## DATASET RECORDS
============

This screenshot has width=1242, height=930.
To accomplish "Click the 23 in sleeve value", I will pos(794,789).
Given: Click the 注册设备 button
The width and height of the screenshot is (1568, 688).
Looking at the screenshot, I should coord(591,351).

============

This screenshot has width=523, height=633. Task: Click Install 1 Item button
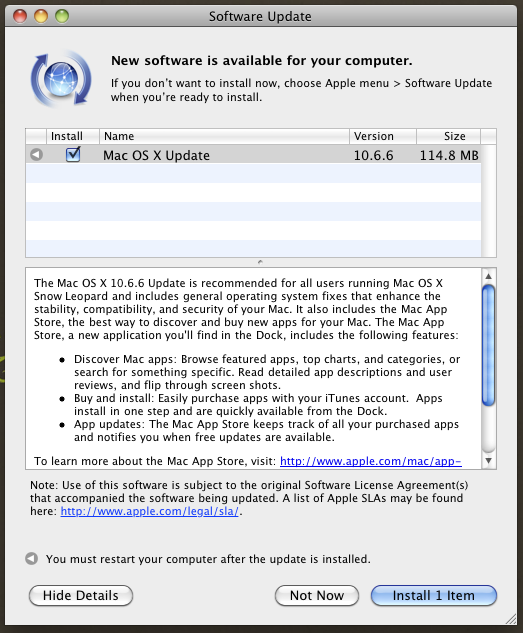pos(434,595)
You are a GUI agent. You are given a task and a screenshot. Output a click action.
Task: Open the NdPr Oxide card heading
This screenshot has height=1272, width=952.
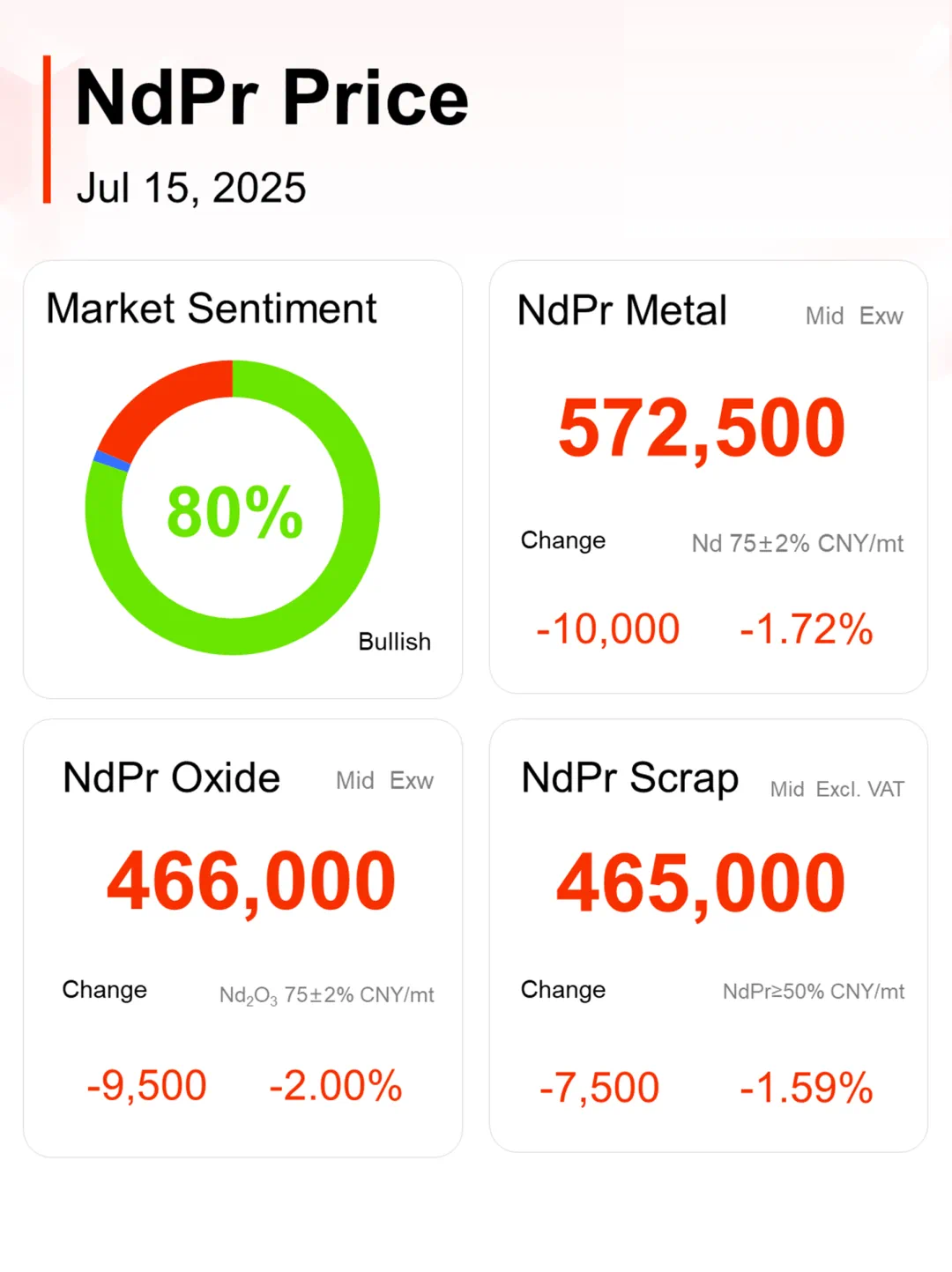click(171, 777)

============

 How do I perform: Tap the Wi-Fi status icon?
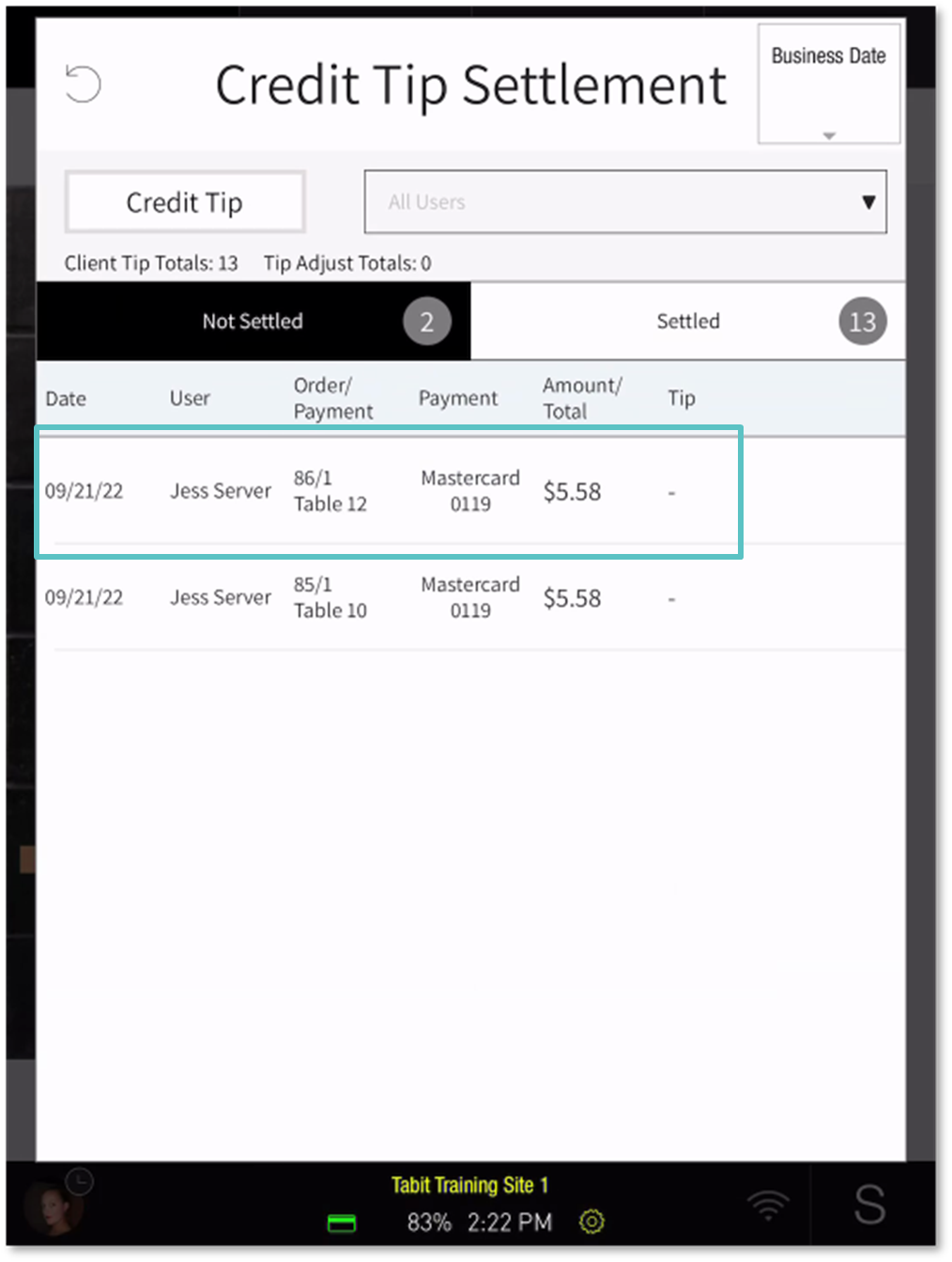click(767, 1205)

============

Copy the lines above exactly, starting with the line that contains "This screenshot has width=523, height=633." and ending with the line that contains "Task: Open the NdPr Oxide card heading", and leave out any pictures.

This screenshot has width=523, height=633. Task: Click Install 1 Item button
pos(434,595)
You are a GUI agent. You are given a task and a screenshot. Output a click action.
Task: Open the NdPr Oxide card heading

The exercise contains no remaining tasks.